• SELECTED EXTRACT:
##############################
B) Indirect costs are allocated to each job as a ratio of the project’s revenue to total revenue. In this case, 15.95% ($3.1M of job revenue/$19.4M in total revenue) of indirect costs are assigned to this project.
C) Since the project’s adjusted revenue increases $262,200 due to the change in costs for drainage, total revenue during 2019 would equal $19,670,500; therefore the allocated share percentage increases slightly to 17.07% ($3.4M/$19.7M).
D) Taxes are adjusted for additional operational profit from the increase in direct job profit and as such, the effective tax assigned to this project increases in greater proportion than indirect and overhead costs.
An increase of $118,000 with the estimate’s hard costs generates an additional $105,900 of direct profit. This is a 47% increase in profits from a 9.2% increase in accuracy with the estimate.
This tenet of accuracy exists in all fields of construction.
Estimates Must Be Timely
The third tenet and just as important as the first two is that estimates must be timely. Preparation of an accurate estimate takes many hours and in some cases, days to prepare. Timely preparation is necessary to allow the management team to discuss and endorse the estimate. Without all parties getting onboard with the estimate’s end result, there will be finger pointing during the evaluation process. Thus, all contractors should develop a schedule of actions with all estimates in order to timely deliver the end proposal to the customer.
A reasonable schedule of actions will follow a timeline similar in nature as the following:
- Receipt of Request for Proposal (RFP) or Statement of Work (SOW) or some form of initiation prompts the need for an estimate.
- Management reviews the receipt and notes any significant discrepancies from the company’s mission. Management must approve proceeding with generating an estimate.
- An Estimator is assigned the responsibility of generating the necessary documentation.
- Estimator puts together a set of tasks and gathers all information including points of contact, plans, list of materials, scope of work, etc.
- A pre-existing conditions questionnaire is filled out (commonly done during the site visit/walk-through).
- Any required subcontracting quotes are communicated with vendors and deadlines are documented to the vendors.
- Estimator finishes gathering all data including subcontractor quotes.
- Estimator prepares initial estimate for discussion with management team.
##############################
• DATA BLOCK:
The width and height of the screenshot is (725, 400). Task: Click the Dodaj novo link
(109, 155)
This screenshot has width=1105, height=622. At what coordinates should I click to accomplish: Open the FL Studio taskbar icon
##############################
• TO DO: Please answer from the text on construction estimates: why is timely preparation of an estimate necessary? The data is not needed here.

• EXERCISE SOLUTION: Timely preparation allows the management team to discuss and endorse the estimate.